Lamine Yamal condena los cánticos racistas en Cornellà: “Soy musulmán. Es una falta de respeto y algo intolerable”
El jugador del FC Barcelona y de la Selección, Lamine Yamal, ha condenado este miércoles los cánticos racistas que lanzaron varios aficionados durante el partido contra Egipto. Yamal, que es musulman, ha emitido un comunicado en el que dice que “usar una religión como burla en un campo os deja como personas ignorantes y racistas”.
“Yo soy musulmán, alhamdulillah”, empieza Yamal, que añade: “Ayer en el estadio se escuchó el cántico de 'el que no bote es musulmán'. Sé que iba por el equipo rival y no era algo personal contra mí, pero como persona musulmana no deja de ser una falta de respeto y algo intolerable”.

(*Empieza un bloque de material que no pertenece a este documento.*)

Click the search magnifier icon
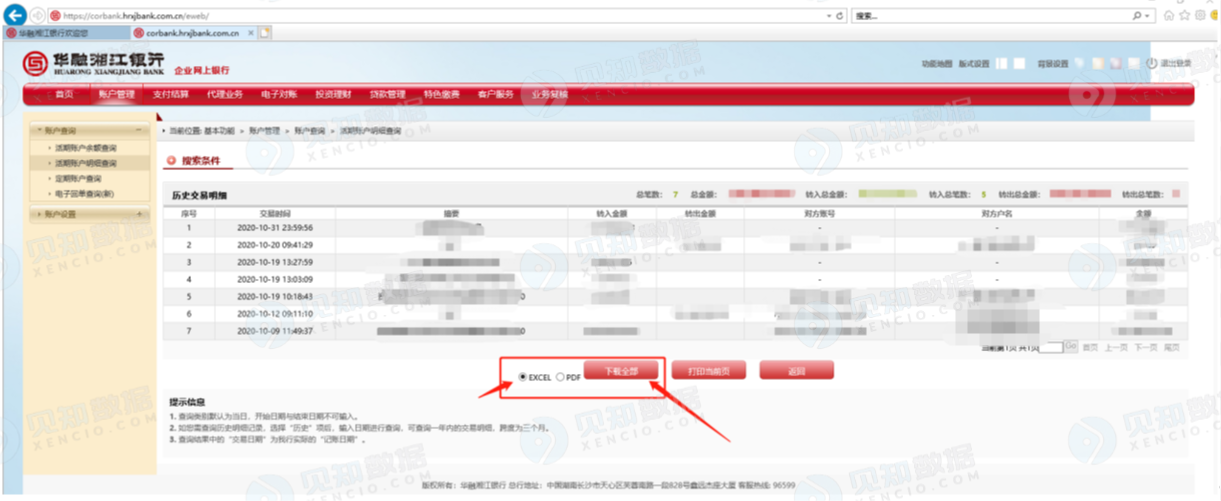 [x=1136, y=16]
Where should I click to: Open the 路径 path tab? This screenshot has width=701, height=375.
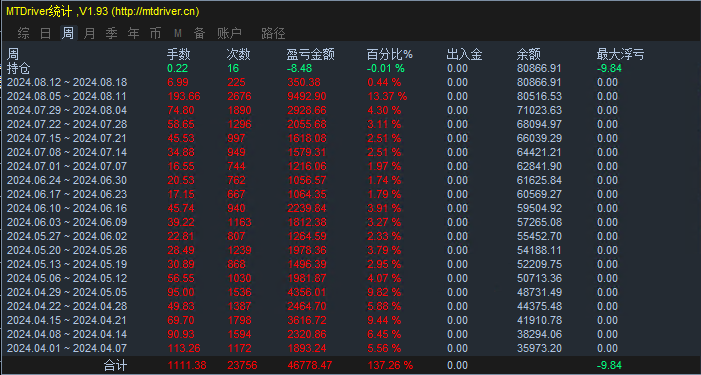tap(273, 33)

“Entiendo que no toda la afición es así, pero a los que cantan estas cosas: usar una religión como burla en un campo os deja como personas ignorantes y racistas”, continúa el comunicado que Yamal ha colgado en sus redes sociales.
“El fútbol es para disfrutarlo y animar, no para faltar al respeto a la gente por lo que es o en lo que cree. Dicho esto, gracias a la gente que nos vino a animar, nos vemos en el mundial”, añade para terminar.
Este martes se jugaba en el barcelonés estadio de Cornellà un partido amistoso que enfrentaba a España contra Egipto cuando, cerca del minuto 20 del encuentro, un grupo de aficionados españoles que fue ampliándose comenzó a corear un cántico: “Musulmán el que no bote”.
Desde la megafonía del estadio y desde un mensaje en un videomarcador se recordó que según la legislación se sancionará “la participación en actos violentos, xenófobos, homófobos y racistas”.
Los Mossos d'Esquadra han abierto una investigación sobre los cánticos islamófobos y xenófobos durante el partido amistoso. Así lo ha anunciado el cuerpo policial en un mensaje a X este miércoles después de que anoche una buena parte de la grada realizara cánticos como “musulmán el que no bote”.
Los responsables de la Real Federación Española de Fútbol (RFEF) condenaron los cánticos tras el partido, si bien mientras se producían la organización se limitó a avisar por las pantallas del estadio y por megafonía, durante el descanso, de la normativa que prohíbe este tipo de discriminaciones. El presidente de la RFEF, Rafael Louzán, lamentó los gritos islamófobos, pero los tachó de “incidente aislado”. “Salvando eso, ha habido un gran ambiente”, agregó.
El Gobierno y otras formaciones políticas han ido saliendo en cascada para condenar los gritos islamófobos que se escucharon. El ministro de Justicia, Félix Bolaños, ha llegado a afirmar este miércoles que “los insultos y cánticos racistas nos avergüenzan como sociedad” mientras que el portavoz parlamentario de ERC, Gabriel Rufían, ha añadido que lo que “molestan son los musulmanes pobres”.
La dirigente de Podemos, Irene Montero, también ha dicho que es “escuchar esos cánticos” es “una verguenza” y ha añadido que lo ocurrido deriva de que se “han visto en la tele y la política a mucha gente 'respetable' diciéndoles que ese odio es 'sentido común'”.